═════ Data for the task ═════
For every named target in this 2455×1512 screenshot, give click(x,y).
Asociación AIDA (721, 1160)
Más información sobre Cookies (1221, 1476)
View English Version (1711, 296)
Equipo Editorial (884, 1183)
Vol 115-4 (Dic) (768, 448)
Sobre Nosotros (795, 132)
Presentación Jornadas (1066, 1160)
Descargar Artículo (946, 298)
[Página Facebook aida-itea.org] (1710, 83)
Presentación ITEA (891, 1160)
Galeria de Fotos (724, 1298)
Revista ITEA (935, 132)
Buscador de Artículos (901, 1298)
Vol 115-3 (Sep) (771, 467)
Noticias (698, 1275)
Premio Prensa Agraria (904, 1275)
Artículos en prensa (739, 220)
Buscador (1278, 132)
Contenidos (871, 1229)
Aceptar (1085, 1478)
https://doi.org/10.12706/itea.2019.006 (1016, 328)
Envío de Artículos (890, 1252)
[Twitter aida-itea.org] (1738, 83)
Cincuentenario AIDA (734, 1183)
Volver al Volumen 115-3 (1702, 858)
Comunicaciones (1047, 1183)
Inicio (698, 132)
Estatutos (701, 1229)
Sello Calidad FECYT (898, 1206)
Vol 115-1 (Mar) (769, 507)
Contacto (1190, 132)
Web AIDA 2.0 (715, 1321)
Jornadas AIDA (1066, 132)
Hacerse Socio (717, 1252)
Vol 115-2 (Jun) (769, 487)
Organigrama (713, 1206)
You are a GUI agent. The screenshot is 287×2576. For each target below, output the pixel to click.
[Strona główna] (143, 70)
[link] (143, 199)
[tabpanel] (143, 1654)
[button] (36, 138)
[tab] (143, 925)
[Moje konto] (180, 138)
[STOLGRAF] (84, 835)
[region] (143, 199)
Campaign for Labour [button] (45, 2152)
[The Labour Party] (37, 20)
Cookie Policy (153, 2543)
═════
Look through the entries above and say how many lines contain "target", giving nothing but the number.

Exercise solution
2